2015年12月24日

アナログとデジタル

いつの頃からか、うちにある時計は概ねデジタルになっている。

かろうじて、今使っている8千円のカシオの腕時計はアナログである。
それ以外は、卓上型のデジタルの目覚まし時計が屋内のあちこちに分散配置されている。

時計の表示方式が、アナログとデジタルのどちらが優れているのかは、デジタル時計黎明期にはよく聞かれた議論であった。
アナログ時計は12時間の時間表示の中で現在時を把握出来るという点が良いらしいし、デジタルでは何分何秒の数値が正確に認識出来る。

しかし現在では、高級時計はほぼもれなくアナログであるのに対し、デジタルはスポーツ用途などの機能性に特化したものか100円ショップに出るような低価格品のどちらか、という具合に収斂したようである。

また世の中では、旧世代はアナログでデジタルは新しい、という類型化が行われるけれど、あれは本当なのだろうか。



ここでアナログ時計とデジタル時計の性格を分ける要素として、両方式の時間表示の認識プロセスについて考えねばならない。

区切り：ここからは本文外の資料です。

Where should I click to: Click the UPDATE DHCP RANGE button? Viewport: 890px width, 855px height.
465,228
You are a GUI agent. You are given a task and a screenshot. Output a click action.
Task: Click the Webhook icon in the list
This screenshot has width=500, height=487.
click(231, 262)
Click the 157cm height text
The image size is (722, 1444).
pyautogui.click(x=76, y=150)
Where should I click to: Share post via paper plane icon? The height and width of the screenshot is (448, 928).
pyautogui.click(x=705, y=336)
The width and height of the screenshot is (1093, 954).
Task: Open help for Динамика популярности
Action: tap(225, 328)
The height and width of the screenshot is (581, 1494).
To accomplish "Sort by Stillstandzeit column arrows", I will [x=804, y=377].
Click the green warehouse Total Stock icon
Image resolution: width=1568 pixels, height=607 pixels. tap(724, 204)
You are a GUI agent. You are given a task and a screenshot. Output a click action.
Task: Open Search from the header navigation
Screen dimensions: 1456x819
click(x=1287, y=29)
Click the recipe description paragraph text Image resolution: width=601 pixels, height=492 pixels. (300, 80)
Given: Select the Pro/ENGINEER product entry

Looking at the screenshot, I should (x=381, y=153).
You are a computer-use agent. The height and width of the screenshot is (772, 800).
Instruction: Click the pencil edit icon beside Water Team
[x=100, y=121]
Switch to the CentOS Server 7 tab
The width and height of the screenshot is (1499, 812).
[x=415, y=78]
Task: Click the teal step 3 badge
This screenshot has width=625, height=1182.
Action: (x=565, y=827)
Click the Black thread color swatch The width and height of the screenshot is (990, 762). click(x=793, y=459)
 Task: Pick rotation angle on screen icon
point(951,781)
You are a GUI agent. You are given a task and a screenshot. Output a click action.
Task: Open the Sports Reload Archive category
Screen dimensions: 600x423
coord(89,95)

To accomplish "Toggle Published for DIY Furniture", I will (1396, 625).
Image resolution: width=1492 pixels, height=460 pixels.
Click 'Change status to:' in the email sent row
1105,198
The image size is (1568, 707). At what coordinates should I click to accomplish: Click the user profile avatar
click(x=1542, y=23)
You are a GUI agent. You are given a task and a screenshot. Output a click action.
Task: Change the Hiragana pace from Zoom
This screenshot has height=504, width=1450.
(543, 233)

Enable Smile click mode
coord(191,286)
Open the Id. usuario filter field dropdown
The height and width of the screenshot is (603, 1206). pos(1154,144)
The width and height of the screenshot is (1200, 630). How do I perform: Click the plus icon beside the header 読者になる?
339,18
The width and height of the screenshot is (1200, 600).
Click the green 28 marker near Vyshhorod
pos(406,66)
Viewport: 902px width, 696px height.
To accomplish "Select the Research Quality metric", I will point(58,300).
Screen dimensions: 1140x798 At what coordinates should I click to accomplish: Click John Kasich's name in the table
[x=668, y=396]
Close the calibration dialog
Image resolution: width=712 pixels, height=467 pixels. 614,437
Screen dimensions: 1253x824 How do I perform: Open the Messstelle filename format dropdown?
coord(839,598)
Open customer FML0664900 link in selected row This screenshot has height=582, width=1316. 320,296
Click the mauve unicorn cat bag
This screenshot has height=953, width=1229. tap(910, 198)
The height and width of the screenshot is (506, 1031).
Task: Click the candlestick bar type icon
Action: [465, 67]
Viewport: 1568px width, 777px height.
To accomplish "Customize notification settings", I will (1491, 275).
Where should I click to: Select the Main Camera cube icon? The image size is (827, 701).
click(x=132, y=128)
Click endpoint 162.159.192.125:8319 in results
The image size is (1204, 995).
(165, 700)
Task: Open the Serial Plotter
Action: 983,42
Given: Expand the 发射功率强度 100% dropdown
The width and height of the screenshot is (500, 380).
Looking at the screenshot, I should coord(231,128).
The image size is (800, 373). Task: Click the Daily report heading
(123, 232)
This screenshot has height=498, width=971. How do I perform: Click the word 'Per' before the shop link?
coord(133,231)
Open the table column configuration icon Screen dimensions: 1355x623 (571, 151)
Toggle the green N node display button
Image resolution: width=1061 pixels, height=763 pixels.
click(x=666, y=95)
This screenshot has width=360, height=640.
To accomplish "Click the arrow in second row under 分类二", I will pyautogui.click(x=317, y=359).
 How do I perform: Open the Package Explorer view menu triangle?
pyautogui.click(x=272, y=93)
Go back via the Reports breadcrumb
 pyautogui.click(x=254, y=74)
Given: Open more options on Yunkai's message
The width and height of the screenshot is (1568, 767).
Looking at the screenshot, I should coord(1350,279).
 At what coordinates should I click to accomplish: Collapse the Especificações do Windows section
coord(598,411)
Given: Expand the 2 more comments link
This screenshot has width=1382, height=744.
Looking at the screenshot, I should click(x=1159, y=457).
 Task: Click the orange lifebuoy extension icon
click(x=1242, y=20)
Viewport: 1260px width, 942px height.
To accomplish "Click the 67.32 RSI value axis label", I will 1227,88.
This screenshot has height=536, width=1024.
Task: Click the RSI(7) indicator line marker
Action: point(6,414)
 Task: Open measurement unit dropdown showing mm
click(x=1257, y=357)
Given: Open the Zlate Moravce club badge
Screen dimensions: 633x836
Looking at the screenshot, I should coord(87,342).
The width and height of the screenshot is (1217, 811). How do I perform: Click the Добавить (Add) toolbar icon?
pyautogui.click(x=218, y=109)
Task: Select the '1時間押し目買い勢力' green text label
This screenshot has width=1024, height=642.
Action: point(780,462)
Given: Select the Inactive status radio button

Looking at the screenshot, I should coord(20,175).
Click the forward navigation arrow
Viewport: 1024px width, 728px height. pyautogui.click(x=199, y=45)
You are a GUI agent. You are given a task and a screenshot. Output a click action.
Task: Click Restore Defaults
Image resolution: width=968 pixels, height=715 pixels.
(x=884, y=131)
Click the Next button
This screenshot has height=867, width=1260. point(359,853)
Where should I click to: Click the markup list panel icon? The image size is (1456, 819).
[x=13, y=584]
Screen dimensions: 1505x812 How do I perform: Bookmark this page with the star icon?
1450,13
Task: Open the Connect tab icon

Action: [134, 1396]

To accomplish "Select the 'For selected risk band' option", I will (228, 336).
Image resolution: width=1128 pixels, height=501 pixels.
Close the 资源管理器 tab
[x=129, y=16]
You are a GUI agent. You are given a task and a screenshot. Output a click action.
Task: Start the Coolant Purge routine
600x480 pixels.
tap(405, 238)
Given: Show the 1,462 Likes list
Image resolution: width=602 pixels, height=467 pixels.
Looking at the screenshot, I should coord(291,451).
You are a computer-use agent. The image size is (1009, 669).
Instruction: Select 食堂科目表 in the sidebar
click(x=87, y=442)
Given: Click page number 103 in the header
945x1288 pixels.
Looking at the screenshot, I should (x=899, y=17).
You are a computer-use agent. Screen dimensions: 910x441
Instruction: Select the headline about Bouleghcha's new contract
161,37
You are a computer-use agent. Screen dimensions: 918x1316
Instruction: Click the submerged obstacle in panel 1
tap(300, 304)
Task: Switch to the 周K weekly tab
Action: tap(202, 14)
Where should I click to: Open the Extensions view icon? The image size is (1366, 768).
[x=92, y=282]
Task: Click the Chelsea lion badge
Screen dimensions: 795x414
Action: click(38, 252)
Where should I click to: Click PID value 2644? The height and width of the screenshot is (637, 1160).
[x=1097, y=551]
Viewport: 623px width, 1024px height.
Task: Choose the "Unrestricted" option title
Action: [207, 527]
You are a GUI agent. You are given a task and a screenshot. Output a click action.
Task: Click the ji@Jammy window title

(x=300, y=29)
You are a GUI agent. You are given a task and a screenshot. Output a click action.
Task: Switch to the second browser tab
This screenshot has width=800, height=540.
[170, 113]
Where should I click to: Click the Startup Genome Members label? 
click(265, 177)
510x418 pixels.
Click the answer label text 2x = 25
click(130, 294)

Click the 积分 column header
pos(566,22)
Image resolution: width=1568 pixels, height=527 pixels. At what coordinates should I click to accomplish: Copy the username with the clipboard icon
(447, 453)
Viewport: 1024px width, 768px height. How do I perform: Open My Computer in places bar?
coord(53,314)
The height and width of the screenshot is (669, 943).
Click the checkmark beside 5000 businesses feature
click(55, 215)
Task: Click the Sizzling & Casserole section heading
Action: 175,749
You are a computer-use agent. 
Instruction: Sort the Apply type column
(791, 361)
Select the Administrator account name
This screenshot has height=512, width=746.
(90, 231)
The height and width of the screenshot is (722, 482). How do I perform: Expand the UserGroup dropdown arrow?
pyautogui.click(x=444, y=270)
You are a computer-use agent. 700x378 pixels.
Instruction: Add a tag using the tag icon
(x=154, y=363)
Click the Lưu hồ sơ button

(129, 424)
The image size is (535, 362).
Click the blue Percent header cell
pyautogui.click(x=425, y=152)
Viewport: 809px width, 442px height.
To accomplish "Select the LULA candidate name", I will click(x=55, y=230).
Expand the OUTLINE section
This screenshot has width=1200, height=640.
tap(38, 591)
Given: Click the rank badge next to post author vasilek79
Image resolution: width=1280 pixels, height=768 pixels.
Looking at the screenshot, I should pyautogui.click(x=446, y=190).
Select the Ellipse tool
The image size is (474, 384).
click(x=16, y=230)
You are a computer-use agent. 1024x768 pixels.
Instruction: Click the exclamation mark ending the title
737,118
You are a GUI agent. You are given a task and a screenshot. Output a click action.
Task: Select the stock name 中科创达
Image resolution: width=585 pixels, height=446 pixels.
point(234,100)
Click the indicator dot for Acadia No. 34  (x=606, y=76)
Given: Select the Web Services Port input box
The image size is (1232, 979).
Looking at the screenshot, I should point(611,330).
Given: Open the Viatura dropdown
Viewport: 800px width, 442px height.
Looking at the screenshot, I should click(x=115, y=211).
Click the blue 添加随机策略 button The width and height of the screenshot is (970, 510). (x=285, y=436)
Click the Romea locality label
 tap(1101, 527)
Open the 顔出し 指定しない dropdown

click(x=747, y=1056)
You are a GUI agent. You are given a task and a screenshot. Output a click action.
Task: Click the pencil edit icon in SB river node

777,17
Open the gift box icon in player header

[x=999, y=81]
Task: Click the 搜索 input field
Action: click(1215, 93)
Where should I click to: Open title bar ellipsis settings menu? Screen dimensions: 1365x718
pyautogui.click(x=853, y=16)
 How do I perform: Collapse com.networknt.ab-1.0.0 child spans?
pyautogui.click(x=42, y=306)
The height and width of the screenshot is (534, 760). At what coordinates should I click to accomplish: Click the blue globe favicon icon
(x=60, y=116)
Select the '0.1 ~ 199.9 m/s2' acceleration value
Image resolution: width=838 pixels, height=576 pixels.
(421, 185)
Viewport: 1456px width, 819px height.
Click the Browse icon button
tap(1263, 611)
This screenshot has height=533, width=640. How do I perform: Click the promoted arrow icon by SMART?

わたしの幼少期の記憶のひとつに、時計の時間が読めるようになったのをおばあちゃん(いわゆる祖母)に褒められた、というものがあった。
無論当時デジタル時計はほぼ無い。

時計が読めない、というのは今日においてもおバカアイドルのトークネタになるほど、相当程度の認知能力を必要とするらしい。
デジタル時計が表示板の数字を読み取ればいいだけなのに対し、アナログ時計では、脳みそのやや高度な空間認識機能を動員して時計が示す値を推定しなければならない。

「文字盤の針の位置を見る」から「時間の値を認識する」までのプロセスが、アナログの方はひと手間余分であり、かつそのひと手間は脳みその情報処理パワーを若干消費するものである。
なおかつ、アナログ時計で読みとった値は、はたして10時12分なのか13分なのか、12分47秒なのか48秒なのか今ひとつ判然としない。

アナログ時計の時間読み取りが今ひとつ判然としないことは、遅刻の言い訳にはよいかもしれぬ。

デジタル・アナログ問題における主要論点は、物事を白黒はっきりさせるのかそれとも曖昧なままぼんやりさせておくのかという世代間抗争もあるけれど、もうひとつ表示を読み取る際の脳機能プロセスの問題もあるようである。

ところでこの宇宙の本質は基本的にデジタルである。
宇宙の森羅万象は、素粒子という最小単位の集合で出来上がっているからである。
宇宙に存在するモノが素粒子の「粒」によって出来上がっている時点で、無から有へのなめらかな連続性は否定される。

この宇宙は、細かく見るとギザギザの階段状になっている。

しかし宇宙は果てしなく曖昧でぼんやりしていてよく分からないようにしか見えない。
その点できわめてアナログっぽい。

話がだんたん果てしなくなってきそうなので、特に結論は無いが今日は終わる。